BEGIN

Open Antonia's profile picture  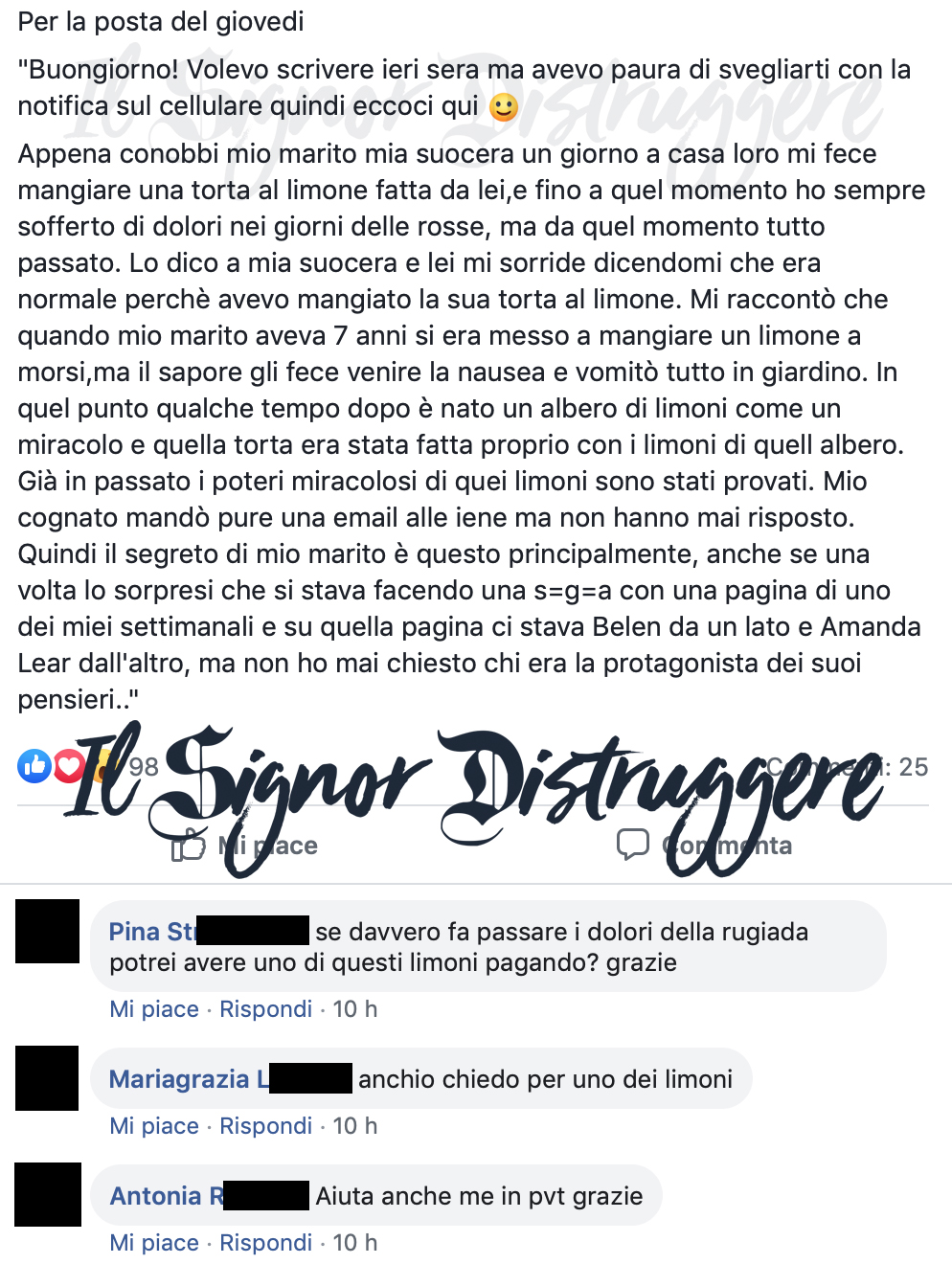(x=48, y=1194)
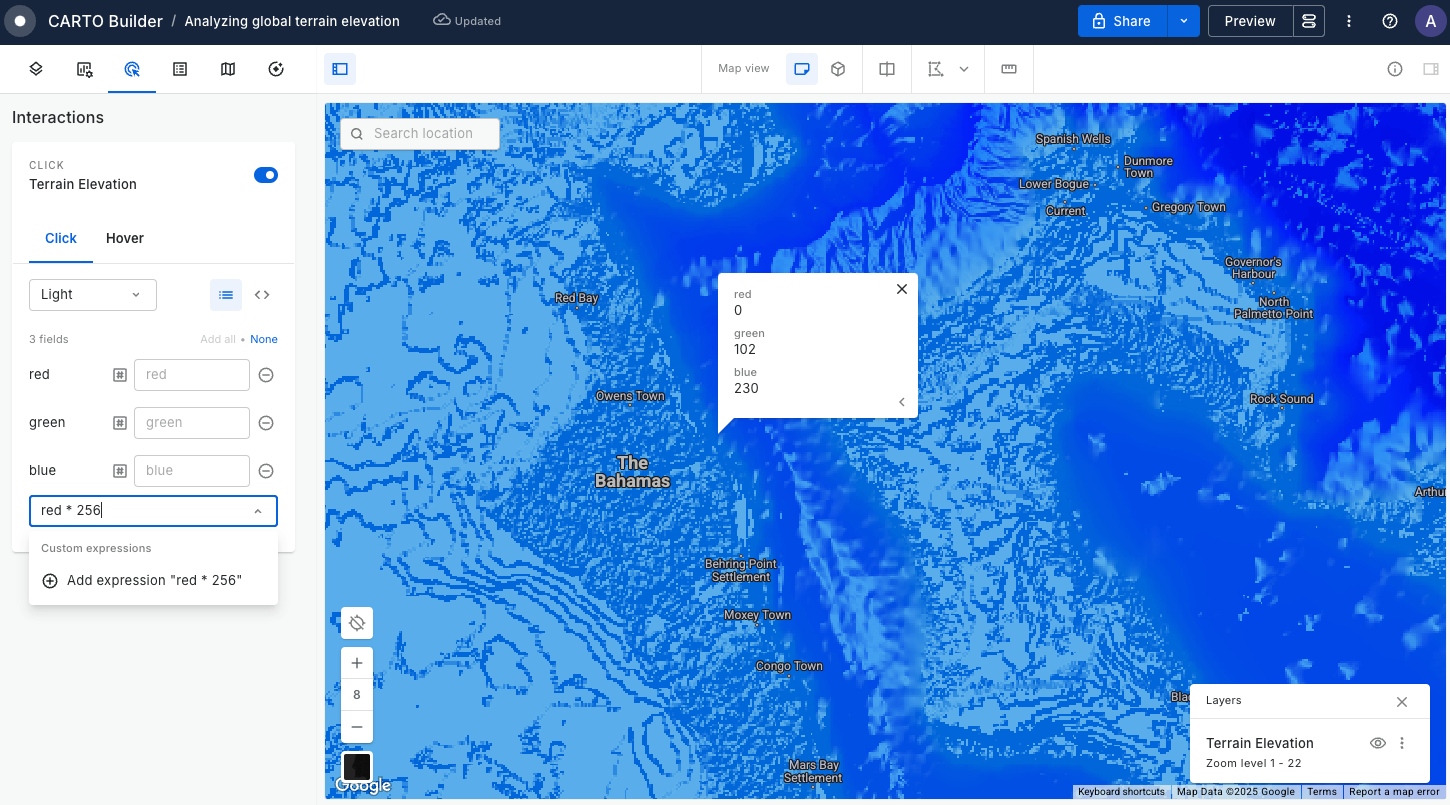Hide Terrain Elevation layer with eye icon

point(1377,743)
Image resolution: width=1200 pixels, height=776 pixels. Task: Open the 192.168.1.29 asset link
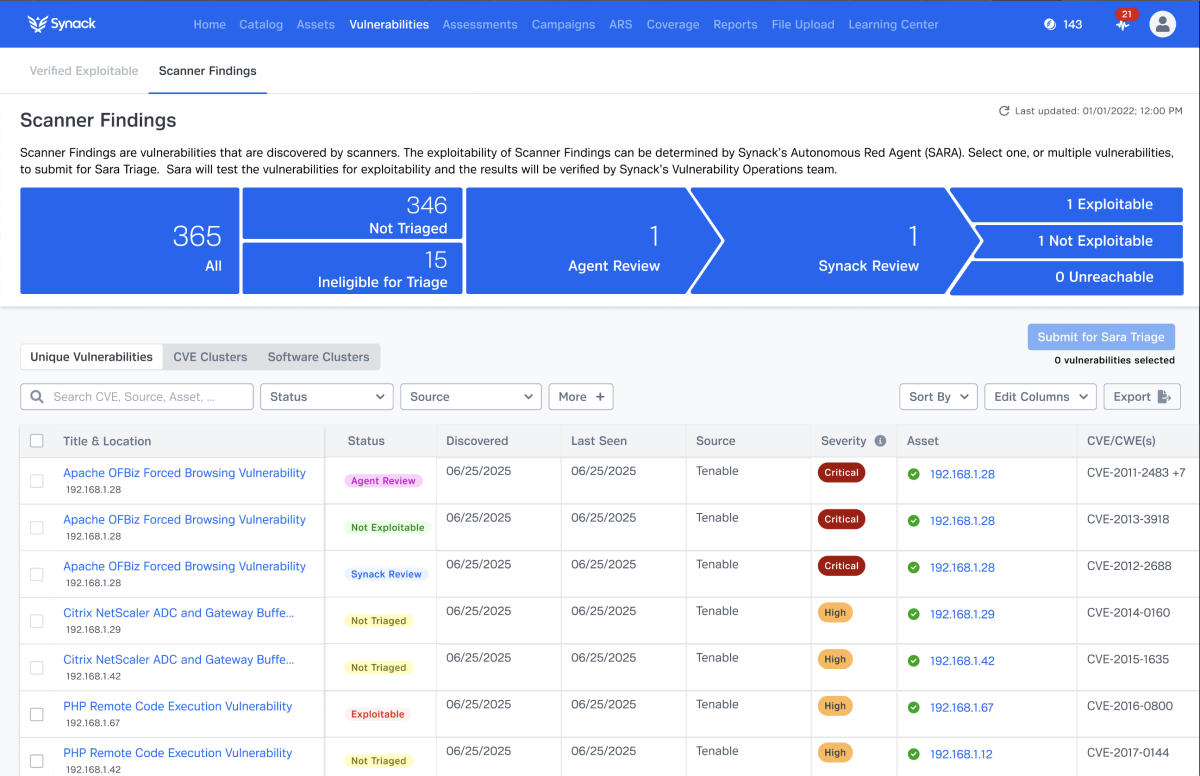(x=961, y=614)
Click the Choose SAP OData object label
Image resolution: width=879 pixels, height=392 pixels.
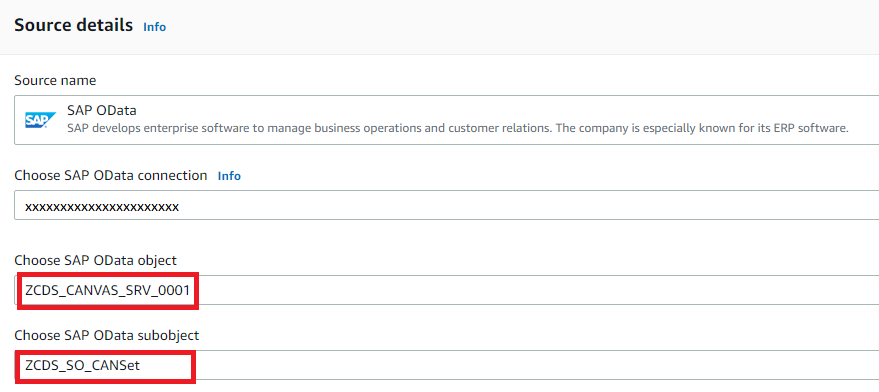[95, 261]
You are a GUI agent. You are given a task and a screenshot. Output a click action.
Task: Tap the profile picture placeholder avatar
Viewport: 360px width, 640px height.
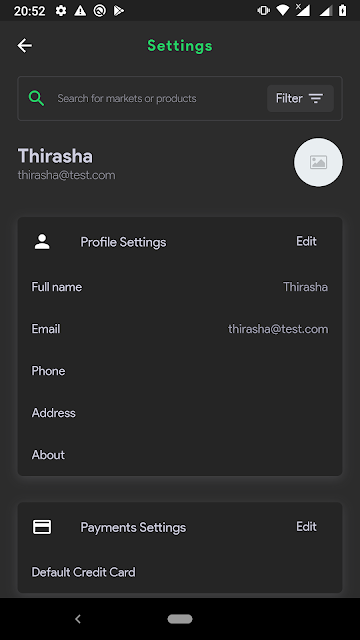pos(318,162)
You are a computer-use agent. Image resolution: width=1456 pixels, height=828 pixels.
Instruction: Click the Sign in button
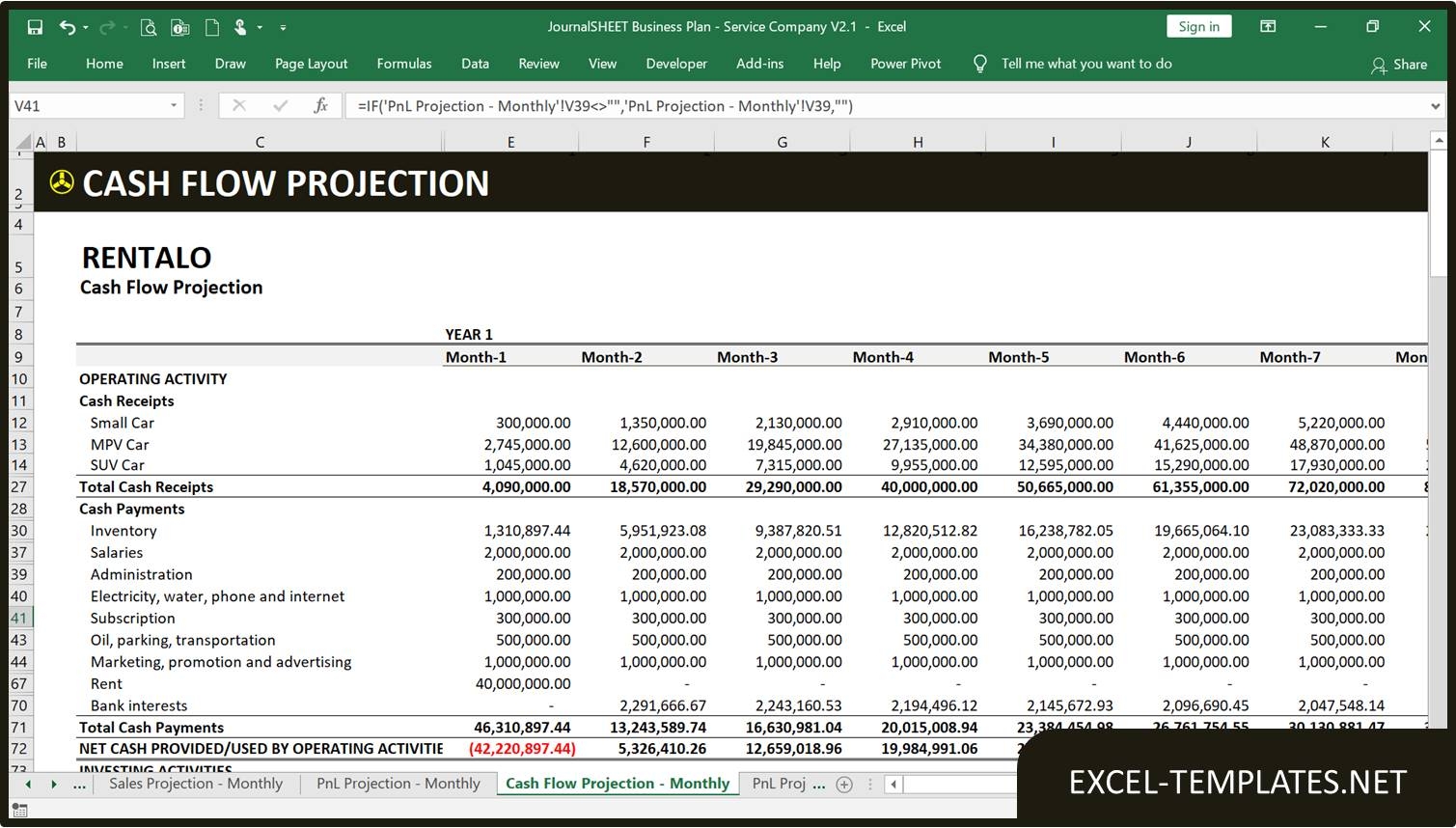click(1198, 26)
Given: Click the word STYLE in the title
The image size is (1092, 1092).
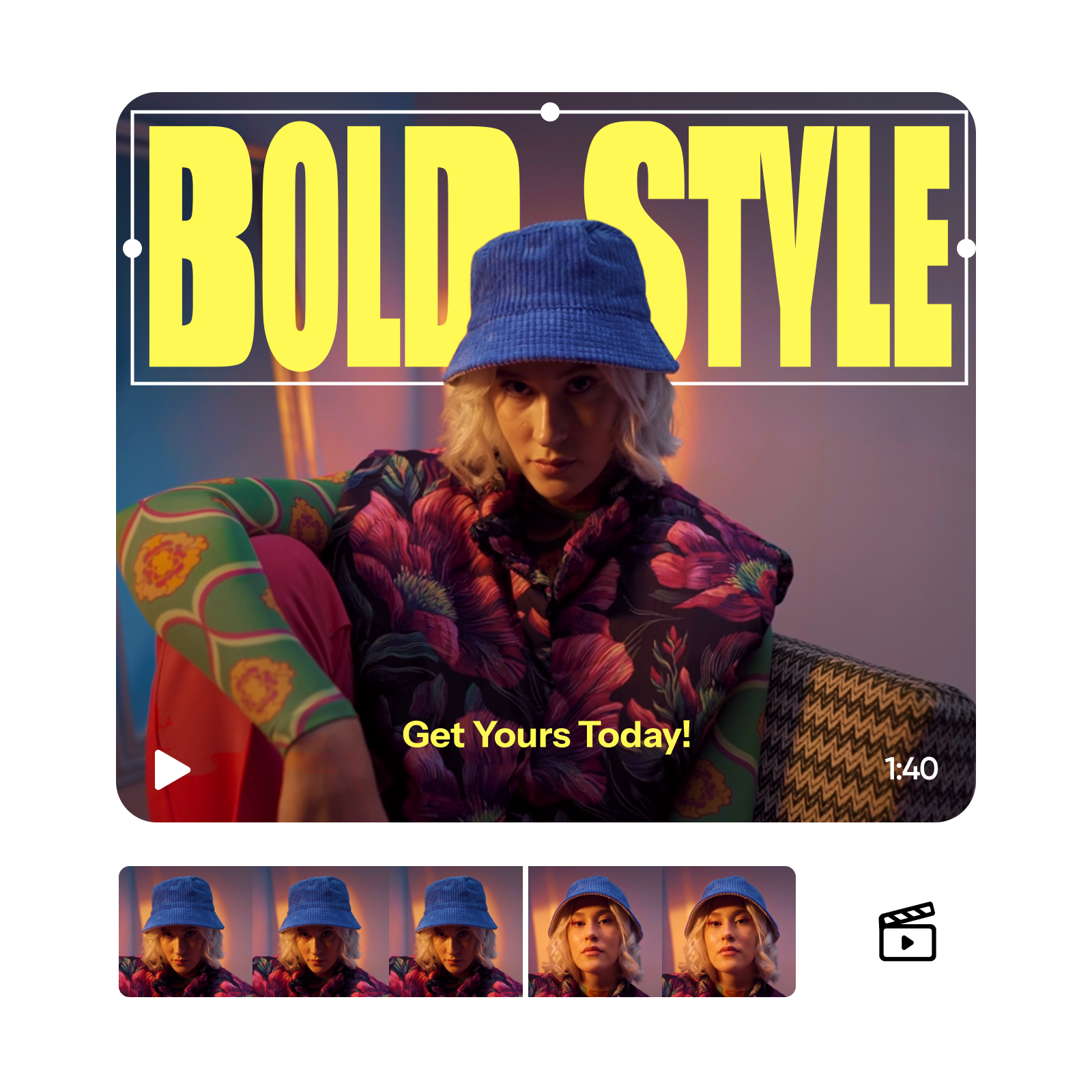Looking at the screenshot, I should (768, 246).
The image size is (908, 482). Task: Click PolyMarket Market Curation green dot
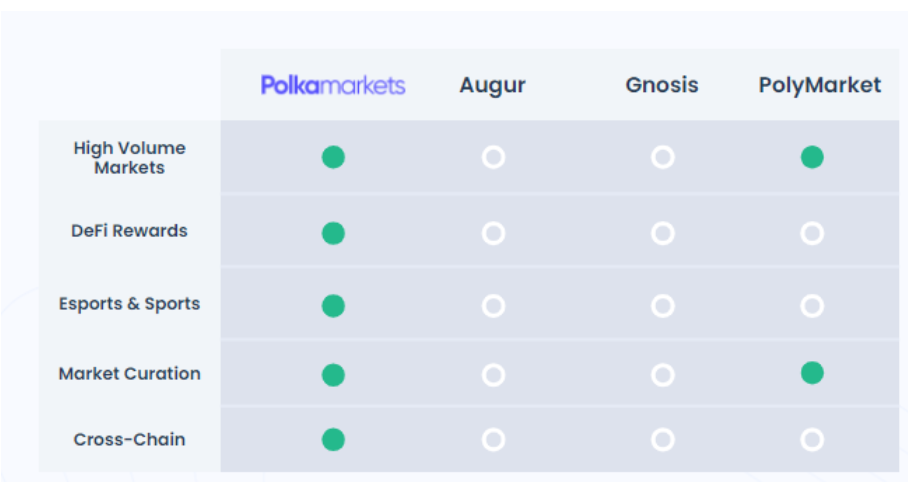pos(812,373)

END

# TO DO
Wherever the string "agent" appears in a line of the records above, copy that line.

# SOLUTION FOR THIS PROBLEM
You are a GUI agent. You are given a task and a screenshot. Output a click action.
You are a computer-use agent. Image resolution: width=1456 pixels, height=828 pixels.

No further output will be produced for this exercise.